Vervang in alle onderstaande rijen "Systems" door "Settings" en neem de rijen verder ongewijzigd over.

——

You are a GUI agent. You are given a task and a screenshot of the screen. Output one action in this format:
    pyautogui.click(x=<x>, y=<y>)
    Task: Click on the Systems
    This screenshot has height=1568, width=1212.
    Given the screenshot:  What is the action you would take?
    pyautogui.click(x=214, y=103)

——

ANTWOORD:
You are a GUI agent. You are given a task and a screenshot of the screen. Output one action in this format:
    pyautogui.click(x=<x>, y=<y>)
    Task: Click on the Settings
    This screenshot has height=1568, width=1212.
    Given the screenshot:  What is the action you would take?
    pyautogui.click(x=214, y=103)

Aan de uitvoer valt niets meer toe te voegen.